I'm caring-impaired.


  • The best part of being an adult has to be the part where you constantly get to tell people how adult you are.
  • Almost waved down this guy to ask where he went to college until I saw his alumni sticker in the window. So convenient!
  • I'm gonna start bringing sparklers into stores jazz this life up a little bit
  • Remember guys, it's really easy to get hit by a car if you're not careful or your name's Phil and you didn't hold the elevator for me today.
  • It was so much easier to scissor kick a soda open when I did it in my mind.
  • Why don't they bring bumper car technology to regular cars? That way, it wouldn't matter if we bounce into each other out on the road.
  • Mom: How was your day? Me: Fine, I guess. Mom: Anything new? Me: If I don't poop soon I'll stab someone. Mom: That's nice, honey.

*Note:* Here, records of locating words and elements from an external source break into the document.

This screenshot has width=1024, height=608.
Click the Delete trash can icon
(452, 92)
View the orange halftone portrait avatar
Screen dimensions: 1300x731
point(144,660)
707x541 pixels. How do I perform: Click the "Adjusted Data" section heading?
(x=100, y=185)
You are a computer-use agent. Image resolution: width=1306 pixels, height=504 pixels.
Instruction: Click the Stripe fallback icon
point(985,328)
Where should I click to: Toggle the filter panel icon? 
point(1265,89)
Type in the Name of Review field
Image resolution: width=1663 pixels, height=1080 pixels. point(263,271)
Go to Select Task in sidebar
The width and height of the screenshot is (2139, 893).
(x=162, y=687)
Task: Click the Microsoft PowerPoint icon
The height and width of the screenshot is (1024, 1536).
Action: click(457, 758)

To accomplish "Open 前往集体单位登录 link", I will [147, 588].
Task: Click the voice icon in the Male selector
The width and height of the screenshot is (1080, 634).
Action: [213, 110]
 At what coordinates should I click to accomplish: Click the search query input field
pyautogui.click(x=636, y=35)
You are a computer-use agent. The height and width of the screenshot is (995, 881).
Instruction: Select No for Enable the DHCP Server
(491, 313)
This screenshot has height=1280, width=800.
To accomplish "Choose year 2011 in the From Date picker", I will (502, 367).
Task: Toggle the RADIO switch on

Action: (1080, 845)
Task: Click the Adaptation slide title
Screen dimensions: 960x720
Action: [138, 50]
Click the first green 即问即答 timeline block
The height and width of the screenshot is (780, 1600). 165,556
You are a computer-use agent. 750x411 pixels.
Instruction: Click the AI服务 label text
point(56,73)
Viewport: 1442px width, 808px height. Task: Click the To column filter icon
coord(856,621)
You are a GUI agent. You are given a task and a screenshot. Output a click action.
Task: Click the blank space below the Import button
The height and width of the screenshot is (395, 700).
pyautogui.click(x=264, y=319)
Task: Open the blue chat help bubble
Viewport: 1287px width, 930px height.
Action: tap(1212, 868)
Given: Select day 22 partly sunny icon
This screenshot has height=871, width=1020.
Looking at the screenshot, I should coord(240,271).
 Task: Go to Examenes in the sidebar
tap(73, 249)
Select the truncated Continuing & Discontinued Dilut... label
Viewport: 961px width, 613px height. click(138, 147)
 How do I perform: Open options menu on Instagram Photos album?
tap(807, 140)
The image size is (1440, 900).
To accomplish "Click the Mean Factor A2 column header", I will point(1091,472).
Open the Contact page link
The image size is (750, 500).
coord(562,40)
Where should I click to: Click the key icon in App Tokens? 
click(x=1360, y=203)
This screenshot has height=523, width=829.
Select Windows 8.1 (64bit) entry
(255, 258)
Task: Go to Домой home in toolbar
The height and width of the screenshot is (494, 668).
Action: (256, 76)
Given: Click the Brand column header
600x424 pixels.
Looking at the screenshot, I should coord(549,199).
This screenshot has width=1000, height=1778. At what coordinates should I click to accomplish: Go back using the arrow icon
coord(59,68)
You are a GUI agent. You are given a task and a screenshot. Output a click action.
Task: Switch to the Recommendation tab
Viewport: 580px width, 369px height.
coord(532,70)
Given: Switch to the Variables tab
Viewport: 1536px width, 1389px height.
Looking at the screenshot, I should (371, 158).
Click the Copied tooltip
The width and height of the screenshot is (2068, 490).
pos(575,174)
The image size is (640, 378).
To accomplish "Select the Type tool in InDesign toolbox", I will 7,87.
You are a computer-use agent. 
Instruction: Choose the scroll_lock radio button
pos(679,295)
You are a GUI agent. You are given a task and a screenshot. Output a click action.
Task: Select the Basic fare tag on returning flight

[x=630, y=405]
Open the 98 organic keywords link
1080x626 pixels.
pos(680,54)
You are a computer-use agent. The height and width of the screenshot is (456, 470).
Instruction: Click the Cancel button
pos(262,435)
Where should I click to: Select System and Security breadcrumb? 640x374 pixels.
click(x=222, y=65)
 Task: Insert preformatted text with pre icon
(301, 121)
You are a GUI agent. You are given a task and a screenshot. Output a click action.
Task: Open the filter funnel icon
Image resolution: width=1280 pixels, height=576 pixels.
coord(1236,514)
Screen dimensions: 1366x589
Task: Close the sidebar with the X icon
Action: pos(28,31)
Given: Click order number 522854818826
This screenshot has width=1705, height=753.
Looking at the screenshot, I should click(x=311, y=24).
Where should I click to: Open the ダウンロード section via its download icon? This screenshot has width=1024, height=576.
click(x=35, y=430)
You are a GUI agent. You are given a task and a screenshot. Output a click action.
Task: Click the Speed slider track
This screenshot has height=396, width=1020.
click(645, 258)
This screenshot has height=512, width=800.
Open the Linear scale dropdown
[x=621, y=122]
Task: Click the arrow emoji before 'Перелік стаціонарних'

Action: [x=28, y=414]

  • Wow. These Bertolli commercials sure do make me want to go back to 19th Century Italy and murder Guiseppe Verdi with a shovel.
  • When life gives you lemons, shut the heck up. It could easily give you broccoli. You want broccoli? Yeah, that's what I thought...
  • We could save a lot of lives if we made bullets out of marshmallows, Plus war would be more like a super fun candy fight.
  • Let's all get super indoorsy. I'll go first.
  • Sorry Fraggles, but we need septic tanks for our poop and pee. You'll have to move.
  • I thought you said "Assault a pepper shaker." Anyway, totally broke that pepper shaker.
  • ERR' BODY IN DA CLUB ON THEIR iPHONES
  • I like to wear ironic t-shirts to bed so I can be hipster even while I'm unconscious.
  • While standing in line to buy some tabloids, I impulsively purchased a week's worth of groceries.
  • I wish I was one of those people that was really in touch with the Earth, but you know, bugs.
  • "If only I would have checked myself" - guy who wrecked himself
  • A girl told me that her boyfriend sent her flowers and I said he's probably cheating and she cried and I said and that's probably why (helping)
  • I'm unconcerned with the definition of nonchalant.
  • I bet anyone who's had to fight a bear has snuck at least one hug in
  • October: The only month pumpkin patch owners and their wives don't bitterly fight about money and career choices.